*Task instructions:* Please rewrite the entries from the line containing "Given: Sort table by Search engine column" through the line containing "click(x=257, y=575)", both included, with "Screen dimensions" changed to "Display size" and nothing else altered. Return only those lines.

*Given information:*
▬▬▬

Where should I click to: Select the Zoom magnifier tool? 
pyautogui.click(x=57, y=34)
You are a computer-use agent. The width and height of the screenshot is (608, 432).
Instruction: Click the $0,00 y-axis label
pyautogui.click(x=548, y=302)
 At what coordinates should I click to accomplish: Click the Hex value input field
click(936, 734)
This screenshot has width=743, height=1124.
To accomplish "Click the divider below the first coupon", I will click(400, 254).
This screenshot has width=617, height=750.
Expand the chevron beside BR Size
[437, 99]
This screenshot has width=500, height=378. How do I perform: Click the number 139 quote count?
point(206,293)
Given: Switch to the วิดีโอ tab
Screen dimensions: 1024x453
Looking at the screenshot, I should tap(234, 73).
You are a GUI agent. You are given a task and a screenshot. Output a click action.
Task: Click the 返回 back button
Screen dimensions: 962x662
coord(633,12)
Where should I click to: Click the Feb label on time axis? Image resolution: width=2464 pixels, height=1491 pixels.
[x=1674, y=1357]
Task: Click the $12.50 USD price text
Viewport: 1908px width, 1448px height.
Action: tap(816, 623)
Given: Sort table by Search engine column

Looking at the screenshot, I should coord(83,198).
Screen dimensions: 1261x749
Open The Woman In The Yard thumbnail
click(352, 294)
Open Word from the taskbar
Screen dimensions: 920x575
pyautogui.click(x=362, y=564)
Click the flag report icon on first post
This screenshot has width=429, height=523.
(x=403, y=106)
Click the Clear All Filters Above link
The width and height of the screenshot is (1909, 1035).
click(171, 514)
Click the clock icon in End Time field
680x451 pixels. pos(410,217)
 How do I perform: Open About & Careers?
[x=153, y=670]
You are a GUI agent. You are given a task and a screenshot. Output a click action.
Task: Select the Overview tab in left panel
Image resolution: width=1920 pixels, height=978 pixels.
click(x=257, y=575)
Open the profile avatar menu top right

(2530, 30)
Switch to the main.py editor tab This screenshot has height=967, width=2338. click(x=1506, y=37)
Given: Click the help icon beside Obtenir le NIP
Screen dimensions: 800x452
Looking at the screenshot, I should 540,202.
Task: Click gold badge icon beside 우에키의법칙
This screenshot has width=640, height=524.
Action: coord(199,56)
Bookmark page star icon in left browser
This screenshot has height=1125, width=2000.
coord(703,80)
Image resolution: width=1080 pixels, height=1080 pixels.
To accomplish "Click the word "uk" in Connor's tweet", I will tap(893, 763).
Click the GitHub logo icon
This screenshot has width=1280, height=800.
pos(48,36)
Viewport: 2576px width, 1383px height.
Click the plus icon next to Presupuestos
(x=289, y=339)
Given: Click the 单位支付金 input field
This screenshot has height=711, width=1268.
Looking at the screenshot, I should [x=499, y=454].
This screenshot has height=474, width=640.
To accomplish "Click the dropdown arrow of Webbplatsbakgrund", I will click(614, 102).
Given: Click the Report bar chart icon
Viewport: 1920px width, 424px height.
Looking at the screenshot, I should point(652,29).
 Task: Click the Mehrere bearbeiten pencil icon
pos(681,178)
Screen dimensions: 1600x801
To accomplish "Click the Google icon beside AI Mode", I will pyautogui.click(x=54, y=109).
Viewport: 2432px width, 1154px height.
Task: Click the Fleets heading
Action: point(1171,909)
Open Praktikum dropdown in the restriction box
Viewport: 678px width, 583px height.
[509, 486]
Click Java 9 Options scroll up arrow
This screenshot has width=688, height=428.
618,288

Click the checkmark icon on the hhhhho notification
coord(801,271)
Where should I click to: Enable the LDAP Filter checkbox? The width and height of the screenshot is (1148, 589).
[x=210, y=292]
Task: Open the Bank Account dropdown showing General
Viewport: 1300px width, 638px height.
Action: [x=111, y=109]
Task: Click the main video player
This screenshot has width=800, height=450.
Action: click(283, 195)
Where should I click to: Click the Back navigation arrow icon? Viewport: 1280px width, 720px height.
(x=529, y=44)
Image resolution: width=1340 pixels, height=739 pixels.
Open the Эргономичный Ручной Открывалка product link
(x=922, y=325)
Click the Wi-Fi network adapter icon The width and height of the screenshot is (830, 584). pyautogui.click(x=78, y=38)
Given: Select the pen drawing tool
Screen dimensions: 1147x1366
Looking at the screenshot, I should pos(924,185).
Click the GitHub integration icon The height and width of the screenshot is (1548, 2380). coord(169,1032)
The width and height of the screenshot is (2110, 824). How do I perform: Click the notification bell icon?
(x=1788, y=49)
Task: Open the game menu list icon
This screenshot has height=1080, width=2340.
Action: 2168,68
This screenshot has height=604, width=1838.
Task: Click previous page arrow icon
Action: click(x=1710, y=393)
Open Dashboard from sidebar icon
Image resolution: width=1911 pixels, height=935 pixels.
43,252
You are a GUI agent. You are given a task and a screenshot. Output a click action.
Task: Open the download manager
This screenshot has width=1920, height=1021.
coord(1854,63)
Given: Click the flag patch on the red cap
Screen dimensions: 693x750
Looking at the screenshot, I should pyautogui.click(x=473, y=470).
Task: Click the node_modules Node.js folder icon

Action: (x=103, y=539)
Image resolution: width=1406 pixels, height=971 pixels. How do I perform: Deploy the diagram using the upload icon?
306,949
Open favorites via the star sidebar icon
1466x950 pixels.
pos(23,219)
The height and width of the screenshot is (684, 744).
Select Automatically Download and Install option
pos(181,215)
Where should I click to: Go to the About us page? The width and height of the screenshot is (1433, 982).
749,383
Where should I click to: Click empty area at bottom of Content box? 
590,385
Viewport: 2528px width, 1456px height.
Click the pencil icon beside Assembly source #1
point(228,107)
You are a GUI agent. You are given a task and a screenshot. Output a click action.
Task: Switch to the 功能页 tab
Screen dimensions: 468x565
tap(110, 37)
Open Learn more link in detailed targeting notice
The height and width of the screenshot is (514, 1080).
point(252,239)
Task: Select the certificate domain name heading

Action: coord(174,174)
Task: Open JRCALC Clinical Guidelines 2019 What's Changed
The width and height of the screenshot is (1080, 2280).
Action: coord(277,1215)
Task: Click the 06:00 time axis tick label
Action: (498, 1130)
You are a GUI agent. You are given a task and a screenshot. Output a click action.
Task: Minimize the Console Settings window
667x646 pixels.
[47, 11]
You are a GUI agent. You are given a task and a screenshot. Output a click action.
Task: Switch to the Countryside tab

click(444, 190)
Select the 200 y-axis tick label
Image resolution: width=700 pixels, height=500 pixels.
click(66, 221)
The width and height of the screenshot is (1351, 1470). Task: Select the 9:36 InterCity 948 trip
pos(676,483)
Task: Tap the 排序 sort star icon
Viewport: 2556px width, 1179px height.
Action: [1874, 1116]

▬▬▬

*Full answer:*
Given: Sort table by Search engine column

Looking at the screenshot, I should coord(83,198).
Display size: 1261x749
Open The Woman In The Yard thumbnail
click(352, 294)
Open Word from the taskbar
Display size: 920x575
pyautogui.click(x=362, y=564)
Click the flag report icon on first post
This screenshot has width=429, height=523.
(x=403, y=106)
Click the Clear All Filters Above link
The width and height of the screenshot is (1909, 1035).
click(171, 514)
Click the clock icon in End Time field
680x451 pixels. pos(410,217)
 How do I perform: Open About & Careers?
[x=153, y=670]
You are a GUI agent. You are given a task and a screenshot. Output a click action.
Task: Select the Overview tab in left panel
Image resolution: width=1920 pixels, height=978 pixels.
click(x=257, y=575)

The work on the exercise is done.